__Action item__
Repeat the data verbatim.

__Supplied records__
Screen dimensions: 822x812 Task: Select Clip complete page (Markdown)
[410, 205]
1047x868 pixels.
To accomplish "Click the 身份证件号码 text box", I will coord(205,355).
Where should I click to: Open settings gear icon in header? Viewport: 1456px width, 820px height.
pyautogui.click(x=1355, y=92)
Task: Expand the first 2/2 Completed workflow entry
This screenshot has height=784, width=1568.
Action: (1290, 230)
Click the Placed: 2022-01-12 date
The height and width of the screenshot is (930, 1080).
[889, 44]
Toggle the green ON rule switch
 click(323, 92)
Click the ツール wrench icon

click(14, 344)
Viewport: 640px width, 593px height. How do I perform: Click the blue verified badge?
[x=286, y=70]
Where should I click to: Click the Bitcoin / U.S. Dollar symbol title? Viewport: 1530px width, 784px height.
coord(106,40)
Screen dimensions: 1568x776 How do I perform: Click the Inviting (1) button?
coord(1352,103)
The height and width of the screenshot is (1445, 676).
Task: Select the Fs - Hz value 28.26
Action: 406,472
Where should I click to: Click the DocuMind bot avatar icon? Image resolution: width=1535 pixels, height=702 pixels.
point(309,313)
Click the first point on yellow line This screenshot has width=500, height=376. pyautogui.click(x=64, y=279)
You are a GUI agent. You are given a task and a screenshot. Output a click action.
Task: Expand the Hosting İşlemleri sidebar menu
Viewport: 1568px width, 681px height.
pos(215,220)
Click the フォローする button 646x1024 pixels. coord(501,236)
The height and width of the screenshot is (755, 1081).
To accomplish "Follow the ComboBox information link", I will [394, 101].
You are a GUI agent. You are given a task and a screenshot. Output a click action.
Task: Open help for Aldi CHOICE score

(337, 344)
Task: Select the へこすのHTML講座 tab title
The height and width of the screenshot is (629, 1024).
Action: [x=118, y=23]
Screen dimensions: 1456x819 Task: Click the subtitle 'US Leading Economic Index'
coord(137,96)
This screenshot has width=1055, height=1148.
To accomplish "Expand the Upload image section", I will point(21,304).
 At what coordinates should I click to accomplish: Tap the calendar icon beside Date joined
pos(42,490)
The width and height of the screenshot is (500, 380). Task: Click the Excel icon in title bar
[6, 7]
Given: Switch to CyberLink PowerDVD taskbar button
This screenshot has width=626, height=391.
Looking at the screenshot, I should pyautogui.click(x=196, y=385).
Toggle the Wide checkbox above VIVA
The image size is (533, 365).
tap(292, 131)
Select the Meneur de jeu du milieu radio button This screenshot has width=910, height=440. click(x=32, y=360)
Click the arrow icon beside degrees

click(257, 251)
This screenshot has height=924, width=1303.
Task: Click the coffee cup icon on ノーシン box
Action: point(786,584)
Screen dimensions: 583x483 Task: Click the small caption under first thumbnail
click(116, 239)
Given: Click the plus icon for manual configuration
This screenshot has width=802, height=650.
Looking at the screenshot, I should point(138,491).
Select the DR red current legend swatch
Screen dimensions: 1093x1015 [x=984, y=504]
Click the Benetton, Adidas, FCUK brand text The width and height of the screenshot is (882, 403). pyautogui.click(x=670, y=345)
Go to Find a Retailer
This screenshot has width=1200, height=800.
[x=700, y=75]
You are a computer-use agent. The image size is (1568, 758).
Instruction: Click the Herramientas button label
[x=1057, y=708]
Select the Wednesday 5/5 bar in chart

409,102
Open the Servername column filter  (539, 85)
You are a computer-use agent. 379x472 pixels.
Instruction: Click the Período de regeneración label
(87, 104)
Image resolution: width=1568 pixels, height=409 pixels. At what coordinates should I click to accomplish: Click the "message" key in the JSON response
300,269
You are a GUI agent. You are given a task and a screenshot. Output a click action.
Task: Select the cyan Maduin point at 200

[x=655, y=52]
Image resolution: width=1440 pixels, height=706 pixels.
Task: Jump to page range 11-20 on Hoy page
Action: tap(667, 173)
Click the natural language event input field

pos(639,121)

__The answer__
Screen dimensions: 822x812 Task: Select Clip complete page (Markdown)
[410, 205]
1047x868 pixels.
To accomplish "Click the 身份证件号码 text box", I will coord(205,355).
Where should I click to: Open settings gear icon in header? Viewport: 1456px width, 820px height.
pyautogui.click(x=1355, y=92)
Task: Expand the first 2/2 Completed workflow entry
This screenshot has height=784, width=1568.
Action: (1290, 230)
Click the Placed: 2022-01-12 date
The height and width of the screenshot is (930, 1080).
[889, 44]
Toggle the green ON rule switch
 click(323, 92)
Click the ツール wrench icon

click(14, 344)
Viewport: 640px width, 593px height. How do I perform: Click the blue verified badge?
[x=286, y=70]
Where should I click to: Click the Bitcoin / U.S. Dollar symbol title? Viewport: 1530px width, 784px height.
coord(106,40)
Screen dimensions: 1568x776 How do I perform: Click the Inviting (1) button?
coord(1352,103)
The height and width of the screenshot is (1445, 676).
Task: Select the Fs - Hz value 28.26
Action: 406,472
Where should I click to: Click the DocuMind bot avatar icon? Image resolution: width=1535 pixels, height=702 pixels.
point(309,313)
Click the first point on yellow line This screenshot has width=500, height=376. pyautogui.click(x=64, y=279)
You are a GUI agent. You are given a task and a screenshot. Output a click action.
Task: Expand the Hosting İşlemleri sidebar menu
Viewport: 1568px width, 681px height.
pos(215,220)
Click the フォローする button 646x1024 pixels. coord(501,236)
The height and width of the screenshot is (755, 1081).
To accomplish "Follow the ComboBox information link", I will [394, 101].
You are a GUI agent. You are given a task and a screenshot. Output a click action.
Task: Open help for Aldi CHOICE score

(337, 344)
Task: Select the へこすのHTML講座 tab title
The height and width of the screenshot is (629, 1024).
Action: [x=118, y=23]
Screen dimensions: 1456x819 Task: Click the subtitle 'US Leading Economic Index'
coord(137,96)
This screenshot has width=1055, height=1148.
To accomplish "Expand the Upload image section", I will point(21,304).
 At what coordinates should I click to accomplish: Tap the calendar icon beside Date joined
pos(42,490)
The width and height of the screenshot is (500, 380). Task: Click the Excel icon in title bar
[6, 7]
Given: Switch to CyberLink PowerDVD taskbar button
This screenshot has width=626, height=391.
Looking at the screenshot, I should pyautogui.click(x=196, y=385).
Toggle the Wide checkbox above VIVA
The image size is (533, 365).
tap(292, 131)
Select the Meneur de jeu du milieu radio button This screenshot has width=910, height=440. click(x=32, y=360)
Click the arrow icon beside degrees

click(257, 251)
This screenshot has height=924, width=1303.
Task: Click the coffee cup icon on ノーシン box
Action: point(786,584)
Screen dimensions: 583x483 Task: Click the small caption under first thumbnail
click(116, 239)
Given: Click the plus icon for manual configuration
This screenshot has width=802, height=650.
Looking at the screenshot, I should point(138,491).
Select the DR red current legend swatch
Screen dimensions: 1093x1015 [x=984, y=504]
Click the Benetton, Adidas, FCUK brand text The width and height of the screenshot is (882, 403). pyautogui.click(x=670, y=345)
Go to Find a Retailer
This screenshot has width=1200, height=800.
[x=700, y=75]
You are a computer-use agent. The image size is (1568, 758).
Instruction: Click the Herramientas button label
[x=1057, y=708]
Select the Wednesday 5/5 bar in chart

409,102
Open the Servername column filter  (539, 85)
You are a computer-use agent. 379x472 pixels.
Instruction: Click the Período de regeneración label
(87, 104)
Image resolution: width=1568 pixels, height=409 pixels. At what coordinates should I click to accomplish: Click the "message" key in the JSON response
300,269
You are a GUI agent. You are given a task and a screenshot. Output a click action.
Task: Select the cyan Maduin point at 200

[x=655, y=52]
Image resolution: width=1440 pixels, height=706 pixels.
Task: Jump to page range 11-20 on Hoy page
Action: tap(667, 173)
Click the natural language event input field

pos(639,121)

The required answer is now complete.